There are a surprising number of fantasy characters that can accomplish literally anything that their creator has thought up of for their journey. The character is up against an evil entity and this entity had managed to lay waste to all other characters in the book, while the main character doesn’t get a scratch? A character that single-handedly lays waste to a whole army made up of hundreds of thousands of soldiers without lifting a finger? These examples might be overly exaggerated, but I think you get the point.

These stories often leaves the reader dissatisfied because everything is handed to the hero. What is the point in reading a story like that, where the hero doesn’t grow as a person? This is where balance comes in. For every amazing ability that a hero is given by their creator, the ability should have some sort of disadvantage that makes the hero think twice about using the awesome ability.

Here is an example: Imagine that you have written a book where the hero is able to manipulate water to attacks their opponents. Pretty cool ability, right? The obvious way to use the ability would be to have the hero able to create the water attacks from the moisture in the air, or from a water source such as a lake. There isn’t much that would need to be balanced, and people might be expecting it. Readers would not expect a hero whom uses their own body’s water for their attacks. What if every time the hero uses one of their water-based attacks, the hero becomes more dehydrated? They could begin to show signs of dehydration, which could be lead to death if not kept in check.

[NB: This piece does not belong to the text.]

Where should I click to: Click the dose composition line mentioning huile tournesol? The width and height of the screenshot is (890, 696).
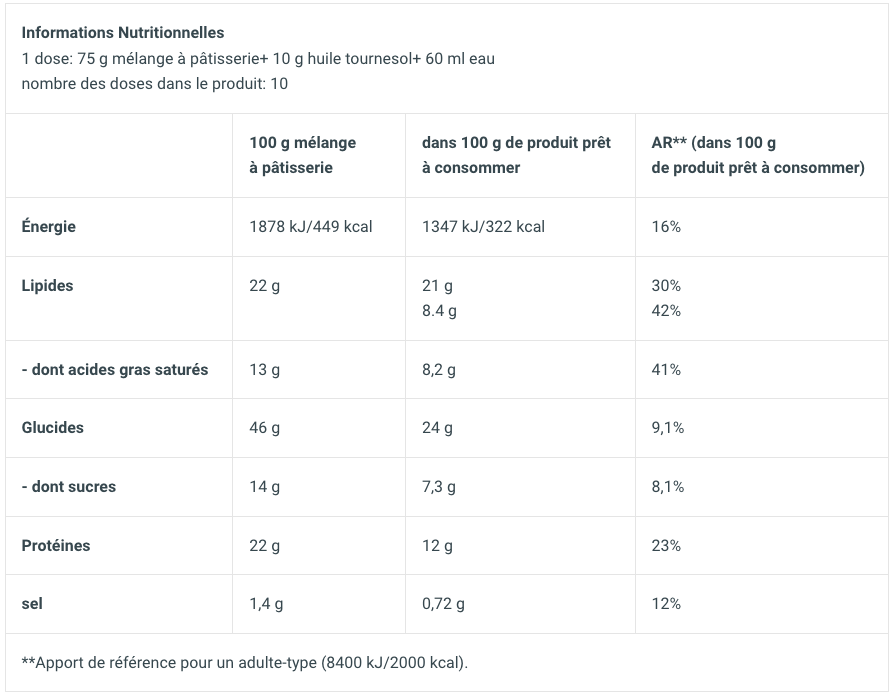point(258,58)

Another example: Your hero could have the ability to manipulate electricity and lightning. Many heroes could use this element without bringing harm to themselves. What if the hero ended up with their heart stopped every time they use their electricity ability? What if the more they use this ability, the longer their heart stopped, which could cause bodily injury such as internal and external burns, even death? The hero would be less likely to use this ability, except in dire situations.

As you can see, having a balance with the character’s abilities could bring another element to your stories to increase your options through each chapter. That is all for the moment. We hope that this lesson has been good for you! Have fun crafting your stories!


Dungeons & Dragons Cards?

Hi! My name is Will and I am currently working on a fantasy novel that is nowhere near finished! This thread is about one of the sets of items that I use when I am stuck trying to come up with abilities and monsters for my novel.

As the post title suggests, it is the “Dungeons & Dragons” cards! Now, I do not play the card game, nor do I even know how to. I still collect them for the amazing graphics and inspiration they give me for my own stories. I’ll tell you how I use them.

First off, I have the cards all separated by sorcery and enchantment, land, creatures, heroes, and artifacts. I cannot use the names or anything else on the cards outright, as that would be plagiarism. Plagiarism is bad! You could get into all sorts of legal issues with plagiarism, but I doubt I have to tell you that! As I said, though, I do use these for inspiration. How, you ask?

If I need a creature for a battle, I try not to use the usual suspects such as goblins or dragons. Can you say ‘snore fest’? What brings the creature alive for your story is if there is something interesting about the creature in the first place. One thing you can do is to shuffle the creature cards as best as you can. If you are starting out with a basic creature, say, a goblin for example, you can draw one card. What kind of card is it? Is it an undead swamp creature? Some kind of bird creature? Is there anything to the card you had drawn that could be added onto the goblin? A body part such as talons? An ability such as invisibility? Putting both of those things together into your creature could make the battle even more difficult for your heroes. What if there is a horde of them? How could your characters get out of that situation?

I suppose this could work for the creature as well, but for the abilities and magic, I roll a six-sided dice (6d for you RPGers out there) and depending on the number of dots, I choose that many cards from the top of the stack. Look at each card carefully. You would be surprised by how many cards complement each other to make a cohesive creature as a whole. For my own goblins’ abilities, I had drawn two Illusion creatures and the Chronic Flood card. What did I do to use these cards for inspiration? First off, the goblins in my world were never supposed to use magic. They find a gemstone with magical properties which can delve into the mind of their opponents to simulate them using magic. One of my characters thinks that he is caught within a body of water (Chronic Flood) while the illusionary creatures attack him. The result? The main character thinks that all of this stuff is happening to him and he ends up collapsing due to not breathing. Why is this important? In retrospect, he was not in any danger from these “goblin mages”.

The lesson for today? If you are stuck on a story, look around you and you will be amazed by what you find that can help you with your fiction! I do hope you will find this strategy positive in everything that you do. Give it a try and see what you can come up with!